Como é típico, contra a Coreia do Norte (um adversário de nível manifestamente inferior) a equipa conseguiu libertar-se dessas questionáveis amarras tácticas e soltar-se para fazer aquilo que, em boa verdade, sabe, poderia e deveria ter feito em outras circunstâncias: jogar futebol.
O jogo contra o Brasil apenas foi “promissor” no sentido que demonstrou que, a espaços, a selecção poderia dar sequência à exibição anterior, mas quem não “arriscou” num jogo com essas características e condicionantes, seguramente não “arriscaria” num jogo a eliminar.

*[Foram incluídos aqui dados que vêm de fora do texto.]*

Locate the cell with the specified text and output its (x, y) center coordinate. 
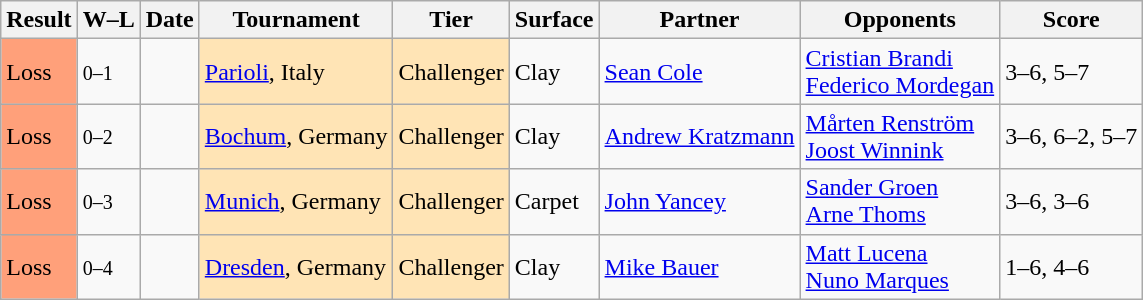
Munich, Germany (296, 202)
Result (39, 20)
Surface (554, 20)
3–6, 6–2, 5–7 (1072, 136)
Opponents (900, 20)
Tier (451, 20)
1–6, 4–6 (1072, 266)
Bochum, Germany (296, 136)
Cristian Brandi Federico Mordegan (900, 72)
0–4 (108, 266)
John Yancey (700, 202)
Carpet (554, 202)
Score (1072, 20)
Partner (700, 20)
Date (170, 20)
Parioli, Italy (296, 72)
Tournament (296, 20)
Mike Bauer (700, 266)
Matt Lucena Nuno Marques (900, 266)
Sean Cole (700, 72)
Dresden, Germany (296, 266)
Andrew Kratzmann (700, 136)
3–6, 3–6 (1072, 202)
Mårten Renström Joost Winnink (900, 136)
0–2 (108, 136)
0–3 (108, 202)
W–L (108, 20)
3–6, 5–7 (1072, 72)
Sander Groen Arne Thoms (900, 202)
0–1 (108, 72)
Return [x, y] of the center of cell containing provided text 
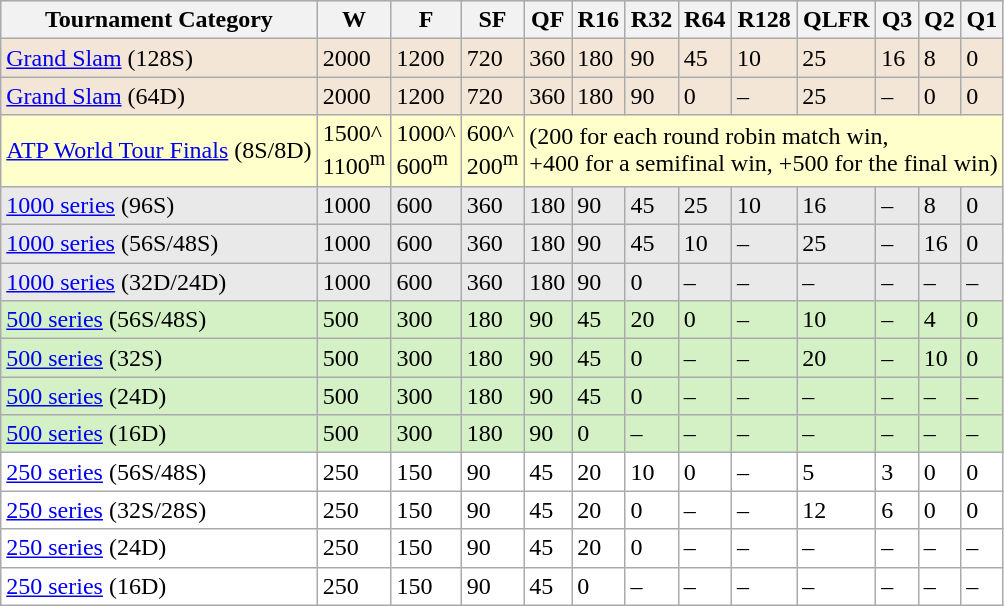
Q3 [897, 20]
250 series (24D) [159, 548]
1000 series (32D/24D) [159, 282]
5 [836, 472]
6 [897, 510]
500 series (16D) [159, 434]
1000 series (96S) [159, 205]
ATP World Tour Finals (8S/8D) [159, 151]
R128 [764, 20]
Grand Slam (64D) [159, 96]
1000 series (56S/48S) [159, 244]
250 series (16D) [159, 586]
500 series (56S/48S) [159, 320]
Tournament Category [159, 20]
Grand Slam (128S) [159, 58]
500 series (32S) [159, 358]
QF [548, 20]
F [426, 20]
3 [897, 472]
Q1 [982, 20]
Q2 [939, 20]
1500^1100m [354, 151]
12 [836, 510]
500 series (24D) [159, 396]
W [354, 20]
250 series (32S/28S) [159, 510]
600^200m [492, 151]
R32 [652, 20]
QLFR [836, 20]
1000^600m [426, 151]
R64 [704, 20]
4 [939, 320]
250 series (56S/48S) [159, 472]
SF [492, 20]
(200 for each round robin match win, +400 for a semifinal win, +500 for the final win) [764, 151]
R16 [598, 20]
For the text-containing cell, return its midpoint in [x, y] coordinate format. 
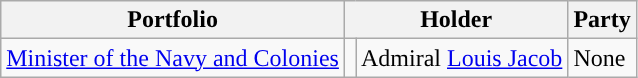
None [602, 58]
Admiral Louis Jacob [462, 58]
Party [602, 20]
Holder [456, 20]
Portfolio [173, 20]
Minister of the Navy and Colonies [173, 58]
From the cell containing the given text, extract its center point as [X, Y] coordinate. 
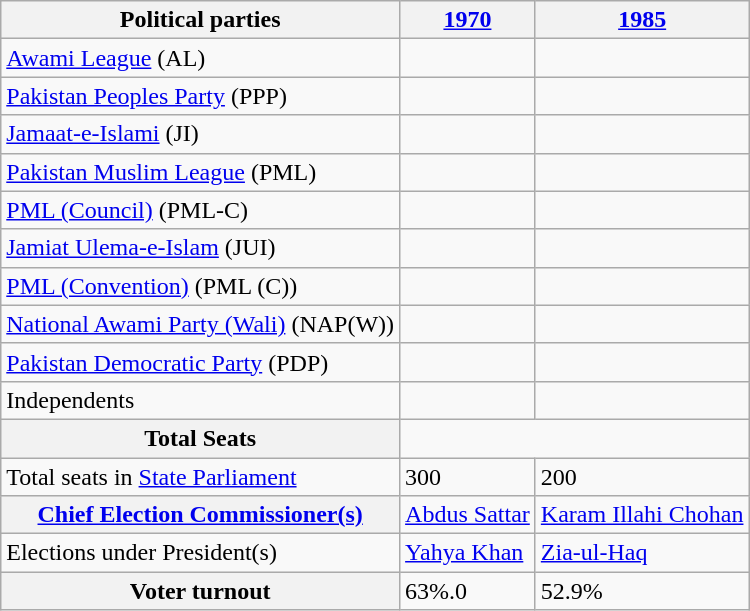
300 [468, 477]
Total Seats [200, 438]
Political parties [200, 20]
Pakistan Peoples Party (PPP) [200, 96]
1970 [468, 20]
Yahya Khan [468, 553]
1985 [642, 20]
Independents [200, 400]
Pakistan Muslim League (PML) [200, 172]
Pakistan Democratic Party (PDP) [200, 362]
PML (Convention) (PML (C)) [200, 286]
Karam Illahi Chohan [642, 515]
Jamaat-e-Islami (JI) [200, 134]
National Awami Party (Wali) (NAP(W)) [200, 324]
Chief Election Commissioner(s) [200, 515]
Elections under President(s) [200, 553]
Voter turnout [200, 591]
Zia-ul-Haq [642, 553]
52.9% [642, 591]
Abdus Sattar [468, 515]
Total seats in State Parliament [200, 477]
Awami League (AL) [200, 58]
63%.0 [468, 591]
PML (Council) (PML-C) [200, 210]
200 [642, 477]
Jamiat Ulema-e-Islam (JUI) [200, 248]
Scan for the cell matching the given text and deliver its [x, y] coordinate at center. 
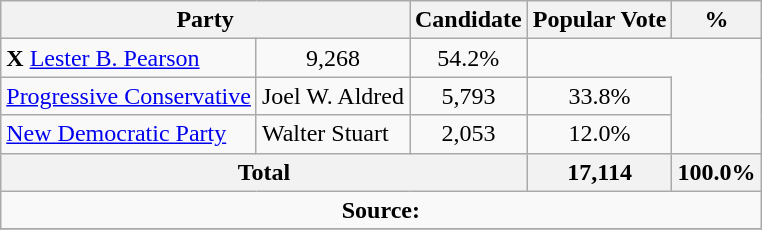
9,268 [332, 58]
Walter Stuart [332, 134]
100.0% [716, 172]
Joel W. Aldred [332, 96]
33.8% [600, 96]
New Democratic Party [129, 134]
2,053 [469, 134]
Popular Vote [600, 20]
Progressive Conservative [129, 96]
5,793 [469, 96]
Candidate [469, 20]
12.0% [600, 134]
% [716, 20]
54.2% [469, 58]
Total [264, 172]
17,114 [600, 172]
Source: [381, 210]
Party [206, 20]
X Lester B. Pearson [129, 58]
Output the [x, y] coordinate of the center of the cell containing the given text.  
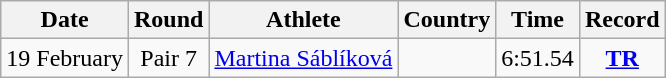
Athlete [304, 20]
Martina Sáblíková [304, 58]
Date [65, 20]
Record [622, 20]
Country [447, 20]
Time [538, 20]
6:51.54 [538, 58]
TR [622, 58]
Round [168, 20]
Pair 7 [168, 58]
19 February [65, 58]
Return the (X, Y) coordinate for the center point of the cell that contains the specified text.  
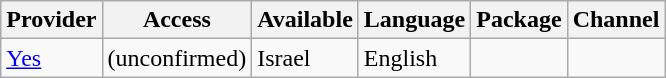
Available (306, 20)
(unconfirmed) (177, 58)
Language (414, 20)
Channel (616, 20)
English (414, 58)
Access (177, 20)
Provider (52, 20)
Yes (52, 58)
Package (519, 20)
Israel (306, 58)
Return [x, y] of the center of cell containing provided text 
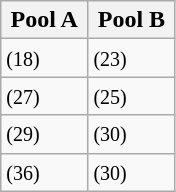
Pool A [44, 20]
(29) [44, 134]
(25) [132, 96]
(27) [44, 96]
(23) [132, 58]
(18) [44, 58]
(36) [44, 172]
Pool B [132, 20]
Scan for the cell matching the given text and deliver its (X, Y) coordinate at center. 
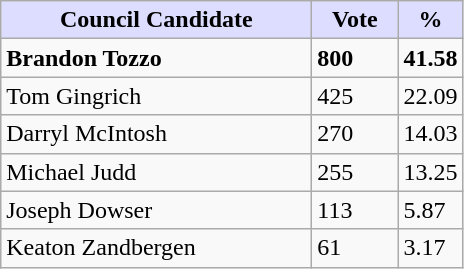
41.58 (430, 58)
Joseph Dowser (156, 210)
425 (355, 96)
14.03 (430, 134)
Vote (355, 20)
Michael Judd (156, 172)
% (430, 20)
Keaton Zandbergen (156, 248)
Tom Gingrich (156, 96)
5.87 (430, 210)
61 (355, 248)
255 (355, 172)
22.09 (430, 96)
113 (355, 210)
Council Candidate (156, 20)
13.25 (430, 172)
Brandon Tozzo (156, 58)
270 (355, 134)
800 (355, 58)
3.17 (430, 248)
Darryl McIntosh (156, 134)
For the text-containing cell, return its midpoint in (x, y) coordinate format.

Contra uma Espanha intrinsecamente de grande qualidade mas moral e fisicamente fragilizada, os Navegadores renegaram o espírito dos seus antepassados e, com a excepção daqueles que se destacaram na competição (Eduardo, R. Carvalho, F. Coentrão, R. Meireles e Tiago) optaram por se oferecer para capacho dos nossos adversários, vergados a uma pretensa superioridade que sempre teria que ser confirmada no rectângulo de jogo.
Com excepção desses jogadores, quase todos os demais saem enxovalhados da prova, em linha com um seleccionador que nunca demonstrou estar à altura da nau e do milionário salário que aufere (um dos mais altos entre os presentes na África do Sul).
Com uma Federação que se transformou numa máquina de fazer dinheiro, com hábitos burgueses ao nível da Selecção Nacional, enquanto espreme até ao tutano os praticantes de futebol amador e os escalões de formação, Portugal foi mesmo igual a Portugal.